Three Port Authority workers who did not want their names to be called, said even though management is saying no workers, there is still an uneasy feeling among their peers, as agreement can change later down.
Also, the secretary for the monthly paid workers said the 12 per cent wage increase for the 2014-2017 negotiation years still remains unsettled and the union is hoping that this can be addressed.
In February, the workers protested over this issue, when Guardian Media contacted Alexander, the Port Authority chairman, he said the board’s hands were tied when it comes to a 12 per cent increase.
Alexander said before his board came into office, there was a discussion between the previous board and the Seamen and Waterfront Workers’ Union (SWWTU), and there was an agreement that included the development of some new working practices and some discussion around the settlement of a 12 per cent wage hike.

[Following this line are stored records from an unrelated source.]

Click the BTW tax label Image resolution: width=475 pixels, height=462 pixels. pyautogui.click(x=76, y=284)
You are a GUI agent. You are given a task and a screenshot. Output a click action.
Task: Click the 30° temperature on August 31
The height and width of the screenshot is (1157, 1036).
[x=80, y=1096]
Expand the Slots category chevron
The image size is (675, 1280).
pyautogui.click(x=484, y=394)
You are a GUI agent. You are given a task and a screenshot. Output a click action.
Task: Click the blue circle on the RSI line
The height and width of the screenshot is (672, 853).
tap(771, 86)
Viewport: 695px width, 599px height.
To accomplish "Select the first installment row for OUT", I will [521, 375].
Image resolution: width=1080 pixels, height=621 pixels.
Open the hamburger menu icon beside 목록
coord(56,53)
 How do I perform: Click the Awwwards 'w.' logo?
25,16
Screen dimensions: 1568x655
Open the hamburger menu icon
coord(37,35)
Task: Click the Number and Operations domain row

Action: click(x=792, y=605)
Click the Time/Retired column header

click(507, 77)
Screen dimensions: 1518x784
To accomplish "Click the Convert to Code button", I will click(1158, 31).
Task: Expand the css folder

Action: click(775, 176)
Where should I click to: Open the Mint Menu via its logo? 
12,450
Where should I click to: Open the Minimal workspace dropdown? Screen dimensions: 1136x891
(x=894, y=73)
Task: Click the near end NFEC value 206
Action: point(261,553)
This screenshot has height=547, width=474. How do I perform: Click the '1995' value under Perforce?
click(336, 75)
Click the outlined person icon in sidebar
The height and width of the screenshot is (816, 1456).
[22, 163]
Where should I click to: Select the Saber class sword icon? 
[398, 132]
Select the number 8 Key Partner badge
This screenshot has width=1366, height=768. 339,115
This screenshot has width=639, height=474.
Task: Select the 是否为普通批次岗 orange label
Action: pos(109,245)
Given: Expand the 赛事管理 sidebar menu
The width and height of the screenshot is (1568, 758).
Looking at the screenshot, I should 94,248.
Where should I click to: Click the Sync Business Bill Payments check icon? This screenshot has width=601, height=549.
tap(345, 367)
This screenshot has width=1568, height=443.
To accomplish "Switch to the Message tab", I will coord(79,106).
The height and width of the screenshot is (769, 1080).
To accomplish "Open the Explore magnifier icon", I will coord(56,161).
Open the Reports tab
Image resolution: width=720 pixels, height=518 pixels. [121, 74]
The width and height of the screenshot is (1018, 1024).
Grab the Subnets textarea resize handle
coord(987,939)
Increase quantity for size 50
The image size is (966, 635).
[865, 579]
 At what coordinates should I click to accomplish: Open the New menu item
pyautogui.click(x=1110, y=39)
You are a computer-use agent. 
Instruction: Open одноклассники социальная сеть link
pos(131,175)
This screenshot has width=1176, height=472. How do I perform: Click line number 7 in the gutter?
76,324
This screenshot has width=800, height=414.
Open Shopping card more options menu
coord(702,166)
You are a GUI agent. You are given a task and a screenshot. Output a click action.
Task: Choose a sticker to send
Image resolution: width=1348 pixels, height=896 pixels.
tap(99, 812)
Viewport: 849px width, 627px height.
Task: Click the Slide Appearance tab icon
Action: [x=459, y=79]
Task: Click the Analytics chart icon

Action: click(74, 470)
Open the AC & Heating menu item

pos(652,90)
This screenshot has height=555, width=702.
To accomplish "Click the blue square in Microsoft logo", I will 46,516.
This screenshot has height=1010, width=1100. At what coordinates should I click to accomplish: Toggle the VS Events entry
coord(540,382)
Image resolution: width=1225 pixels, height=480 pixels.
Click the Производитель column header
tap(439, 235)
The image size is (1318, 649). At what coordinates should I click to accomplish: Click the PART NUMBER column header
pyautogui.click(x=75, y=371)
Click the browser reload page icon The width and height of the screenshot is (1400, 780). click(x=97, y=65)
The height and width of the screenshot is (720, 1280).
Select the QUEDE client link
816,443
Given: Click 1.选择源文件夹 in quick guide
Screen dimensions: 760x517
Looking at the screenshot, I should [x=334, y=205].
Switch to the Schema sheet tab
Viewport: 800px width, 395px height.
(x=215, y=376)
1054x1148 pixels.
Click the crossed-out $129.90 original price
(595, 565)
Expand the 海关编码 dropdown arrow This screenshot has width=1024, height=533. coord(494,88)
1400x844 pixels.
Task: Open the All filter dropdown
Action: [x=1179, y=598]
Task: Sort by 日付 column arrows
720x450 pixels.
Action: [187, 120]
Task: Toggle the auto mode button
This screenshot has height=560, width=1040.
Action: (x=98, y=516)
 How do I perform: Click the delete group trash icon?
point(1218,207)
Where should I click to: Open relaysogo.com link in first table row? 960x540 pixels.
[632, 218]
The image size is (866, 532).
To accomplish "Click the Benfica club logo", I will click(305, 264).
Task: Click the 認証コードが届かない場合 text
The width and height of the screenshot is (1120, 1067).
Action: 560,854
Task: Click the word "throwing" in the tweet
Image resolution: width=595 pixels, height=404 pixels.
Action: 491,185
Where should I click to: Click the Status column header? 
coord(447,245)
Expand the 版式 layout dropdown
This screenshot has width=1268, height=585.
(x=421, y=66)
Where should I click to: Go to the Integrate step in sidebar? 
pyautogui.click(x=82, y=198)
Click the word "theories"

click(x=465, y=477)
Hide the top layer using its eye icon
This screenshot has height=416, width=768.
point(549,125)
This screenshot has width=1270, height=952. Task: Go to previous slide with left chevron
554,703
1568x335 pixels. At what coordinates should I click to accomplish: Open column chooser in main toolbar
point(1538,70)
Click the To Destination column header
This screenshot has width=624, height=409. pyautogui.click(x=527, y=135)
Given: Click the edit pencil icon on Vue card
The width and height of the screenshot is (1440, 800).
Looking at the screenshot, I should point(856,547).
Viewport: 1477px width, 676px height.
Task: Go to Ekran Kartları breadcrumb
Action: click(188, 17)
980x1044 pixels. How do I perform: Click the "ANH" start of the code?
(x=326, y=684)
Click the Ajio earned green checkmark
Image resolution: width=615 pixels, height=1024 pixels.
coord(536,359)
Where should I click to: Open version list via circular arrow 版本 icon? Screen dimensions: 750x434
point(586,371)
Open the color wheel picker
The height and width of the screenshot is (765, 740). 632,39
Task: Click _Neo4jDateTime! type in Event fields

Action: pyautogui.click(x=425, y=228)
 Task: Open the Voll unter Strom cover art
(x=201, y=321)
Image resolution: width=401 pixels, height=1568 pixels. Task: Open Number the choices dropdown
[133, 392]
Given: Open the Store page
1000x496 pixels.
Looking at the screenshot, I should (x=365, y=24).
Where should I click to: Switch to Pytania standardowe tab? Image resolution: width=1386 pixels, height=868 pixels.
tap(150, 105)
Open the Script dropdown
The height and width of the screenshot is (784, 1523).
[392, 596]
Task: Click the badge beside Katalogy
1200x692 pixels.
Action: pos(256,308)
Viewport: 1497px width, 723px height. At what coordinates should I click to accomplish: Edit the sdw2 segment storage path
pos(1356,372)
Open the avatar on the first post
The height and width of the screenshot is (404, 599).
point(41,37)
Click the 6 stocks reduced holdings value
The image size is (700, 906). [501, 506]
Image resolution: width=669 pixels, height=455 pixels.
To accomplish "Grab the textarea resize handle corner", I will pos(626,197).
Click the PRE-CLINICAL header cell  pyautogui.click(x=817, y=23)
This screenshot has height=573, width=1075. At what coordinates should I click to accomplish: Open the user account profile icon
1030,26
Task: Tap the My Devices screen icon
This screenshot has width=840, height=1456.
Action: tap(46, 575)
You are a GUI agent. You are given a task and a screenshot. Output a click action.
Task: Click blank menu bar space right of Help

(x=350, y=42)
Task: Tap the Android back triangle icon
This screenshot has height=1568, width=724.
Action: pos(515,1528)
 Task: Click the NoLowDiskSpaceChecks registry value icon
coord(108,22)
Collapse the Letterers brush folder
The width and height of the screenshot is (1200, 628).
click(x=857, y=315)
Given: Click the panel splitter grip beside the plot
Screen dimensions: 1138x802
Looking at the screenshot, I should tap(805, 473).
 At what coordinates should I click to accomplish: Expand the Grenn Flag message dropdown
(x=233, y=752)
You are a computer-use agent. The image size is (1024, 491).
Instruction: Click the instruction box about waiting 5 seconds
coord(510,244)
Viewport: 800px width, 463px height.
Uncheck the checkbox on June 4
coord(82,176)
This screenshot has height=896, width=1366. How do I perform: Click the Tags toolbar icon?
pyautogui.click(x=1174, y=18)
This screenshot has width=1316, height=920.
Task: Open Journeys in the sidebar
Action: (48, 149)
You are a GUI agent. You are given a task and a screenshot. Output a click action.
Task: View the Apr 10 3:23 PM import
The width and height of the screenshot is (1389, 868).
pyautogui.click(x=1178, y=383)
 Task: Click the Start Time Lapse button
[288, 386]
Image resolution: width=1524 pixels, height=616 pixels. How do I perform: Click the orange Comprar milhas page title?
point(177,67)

Successful bidder to invest US$270M
Shedding light on the PPP process the PATT chairman explained that it expects the investors to agree to invest US$270 million.
“In other words, once they come in and agree to do it, we will give them a concession for I think it’s probably some 25 years so that they can make back the money. But they will have operational targets to meet based on our requirements. So, once they agree, they provide the money, we point them in a direction of how to go, and hopefully, they will stick to that.
“After 25 years or whatever period it is, they would have received a return on their investment. The investor moves out and gives us back the Port in a particular condition that will be prescribed, or the investor asks for an extension, and they continue for another period,” Alexander outlined.
Alexander highlighted that the investor has to be prepared to have that kind of money to invest and ensure that all the targets are met within the agreement.
Speaking about the investors that have shown interest so far, he said while it cannot be revealed at this stage who the investors are, he was impressed to see international players along with local ones.
“The local interest is surprising.”
Alexander noted that by the end of the year, PATT expects the investor to come on board.
Concerning a private entity taking over cargo handling at the port, the question was asked what will become of the Port Authority, Alexander said it will remain as an organisation.
“There’s still options in terms of what that could look like. But certainly, from a regulatory point of view, the Authority can become more regulatory than anything else,” he added.
Government mandate
In his 2021 budget presentation, Finance Minister Colm Imbert said the Ministry of Works and Transport would be mandated to take immediate steps to rationalise the operations of the Port Authority of Trinidad and Tobago and to introduce a private sector operator into the port handling operations. The Ministry of Works and Transport was supposed to start the process of introducing a private sector operator by the end of fiscal 2021.
The proposal to privatise the cargo-handling aspects of the port of Port-of-Spain would leave the ferry service to the Trinidad and Tobago Inter-Island Company Limited and the lands for the Port-of-Spain Infrastructure Company.
In the 2021 budget speech, Imbert said: “Public port agencies have been moving away from the service port model under which national port authorities provide all commercial services as well as regulatory functions; but increasingly have been utilising the landlord model. The Government has decided to adopt this approach with the Port Authority retaining its regulatory and asset management functions, but with managerial, operational and financial responsibility for commercial activities such as terminals and equipment in the port area under a new investor.”
Imbert added that steps will also be taken to ensure that the operations at Point Lisas Industrial Port Development Corporation are consistent with the operations of the port handling operations of the Port of Port of Spain.